1. No One Belongs Here More Than You, Stories by Miranda July – I’ll admit that I have a bit of a creative crush on Miranda July. Her stories are disturbing and beautiful, usually at the same time.

2. Buffy the Vampire Slayer: The Watcher’s Guide, Volume 2, Nancy Holder with Jeff Mariotte and Maryelizabeth Hart – Yup, another Buffy geek book. I learned a lot of interesting facts about the show. They pretty much examine every aspect of Buffy, if you are into that sort of thing. I am.

3. Stolen, Kelley Armstrong – This is a sequel to Bitten, which I read when I was suffering horribly from illness. I liked this book better than the first, partly because the first is associated with fever and pain, and partly because new mythological characters are introduced – vampires, witches, different types of demons. It’s still told from werewolf Elena’s point of view, and she’s still pretty bad-ass.

4. Ghost Light, Clare McNally – This is a pretty short and standard tale about a girl who dies in a theater fire in the 1920s and then spends 60 years haunting the place and looking for her “daddy,” while killing everyone who gets in her way. Pretty mediocre, really.
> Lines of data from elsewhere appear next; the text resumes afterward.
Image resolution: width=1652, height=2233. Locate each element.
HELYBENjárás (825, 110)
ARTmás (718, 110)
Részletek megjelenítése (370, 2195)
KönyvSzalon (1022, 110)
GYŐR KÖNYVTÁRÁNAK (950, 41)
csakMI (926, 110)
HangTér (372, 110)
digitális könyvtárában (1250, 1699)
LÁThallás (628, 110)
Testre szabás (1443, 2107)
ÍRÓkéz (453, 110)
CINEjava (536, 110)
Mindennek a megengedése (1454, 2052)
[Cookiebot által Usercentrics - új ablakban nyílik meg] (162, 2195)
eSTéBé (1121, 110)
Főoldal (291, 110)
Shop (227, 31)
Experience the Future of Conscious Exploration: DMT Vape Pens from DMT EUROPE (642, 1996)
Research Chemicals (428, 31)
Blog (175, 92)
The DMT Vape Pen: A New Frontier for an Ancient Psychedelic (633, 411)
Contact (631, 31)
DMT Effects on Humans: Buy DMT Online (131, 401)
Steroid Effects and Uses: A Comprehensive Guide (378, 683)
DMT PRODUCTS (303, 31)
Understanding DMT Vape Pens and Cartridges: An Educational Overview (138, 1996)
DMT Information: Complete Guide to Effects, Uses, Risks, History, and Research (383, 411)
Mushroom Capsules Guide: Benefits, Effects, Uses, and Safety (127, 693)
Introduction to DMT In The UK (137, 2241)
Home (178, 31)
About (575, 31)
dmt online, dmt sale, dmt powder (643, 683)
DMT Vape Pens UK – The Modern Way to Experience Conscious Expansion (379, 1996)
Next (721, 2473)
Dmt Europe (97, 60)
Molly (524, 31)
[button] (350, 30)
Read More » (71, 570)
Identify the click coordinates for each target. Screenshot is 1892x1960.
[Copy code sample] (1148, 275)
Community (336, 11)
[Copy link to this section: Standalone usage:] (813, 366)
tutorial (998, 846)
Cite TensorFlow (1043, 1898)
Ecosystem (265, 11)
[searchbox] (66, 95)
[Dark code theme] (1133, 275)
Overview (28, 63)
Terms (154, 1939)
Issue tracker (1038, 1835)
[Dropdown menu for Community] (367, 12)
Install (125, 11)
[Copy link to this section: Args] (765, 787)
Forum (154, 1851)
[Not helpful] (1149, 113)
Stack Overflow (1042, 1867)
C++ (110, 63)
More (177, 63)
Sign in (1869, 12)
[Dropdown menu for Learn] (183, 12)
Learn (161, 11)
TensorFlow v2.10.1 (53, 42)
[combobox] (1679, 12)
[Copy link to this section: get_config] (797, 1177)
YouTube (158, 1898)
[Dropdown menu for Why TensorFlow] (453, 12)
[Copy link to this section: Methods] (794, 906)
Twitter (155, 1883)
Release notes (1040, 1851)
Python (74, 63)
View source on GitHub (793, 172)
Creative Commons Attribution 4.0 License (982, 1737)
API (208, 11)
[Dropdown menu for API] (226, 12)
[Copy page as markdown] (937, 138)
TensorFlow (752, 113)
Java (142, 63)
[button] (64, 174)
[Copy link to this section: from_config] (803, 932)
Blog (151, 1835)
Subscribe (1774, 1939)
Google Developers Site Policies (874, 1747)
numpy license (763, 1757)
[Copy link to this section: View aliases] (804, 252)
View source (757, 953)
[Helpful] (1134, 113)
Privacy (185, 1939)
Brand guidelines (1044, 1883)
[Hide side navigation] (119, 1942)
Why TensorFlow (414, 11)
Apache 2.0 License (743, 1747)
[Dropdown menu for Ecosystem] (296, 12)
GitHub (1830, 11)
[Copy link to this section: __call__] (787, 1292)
5. Black Alice, Thom Demijohn – This is a bizarre and good book. It’s about a young girl named Alice who has been brought back from the brink of full-on schizophrenia. Then she gets kidnapped, and I don’t want to give anything away, but this book brings together elements like race and class relations, family, and what sanity means. I was completely enthralled.

6. Aspen Gold, Janet Dailey – A typical “modern” romance, in which a woman has to choose between a new and exciting man and the man she has loved all her life. Blah blah blah. What I found entertaining was the way she described the fashions in the book, which was published in the early 90s – like one woman’s fabulously “chic” ski outfit of a fuchsia jacket and electric blue pants. Seriously. Oh, and it has the most abrupt ending ever, like the author just ran out of steam and couldn’t go on.

7. Learning to Love You More, Harrell Fletcher and Miranda July – OK, so this is basically a picture book, but I received it for Christmas, and it’s REALLY interesting. The two artists started a website and began giving assignments to the website’s visitors, and this book is a result. I especially like the assignment where people had to take a flash photograph of the area under their beds. I never knew so many pets liked to hang out under the bed. Kind of makes me feel badly about having my mattresses right on the floor.

8. The Penelopiad, Margaret Atwood – This is the author’s re-telling of the Odyssey, from Odysseus’ wife Penelope’s point of view. As such, it’s much shorter than the Odyssey, and it has Atwood’s characteristically feminist slant. Enjoyable, but nothing earth-shattering.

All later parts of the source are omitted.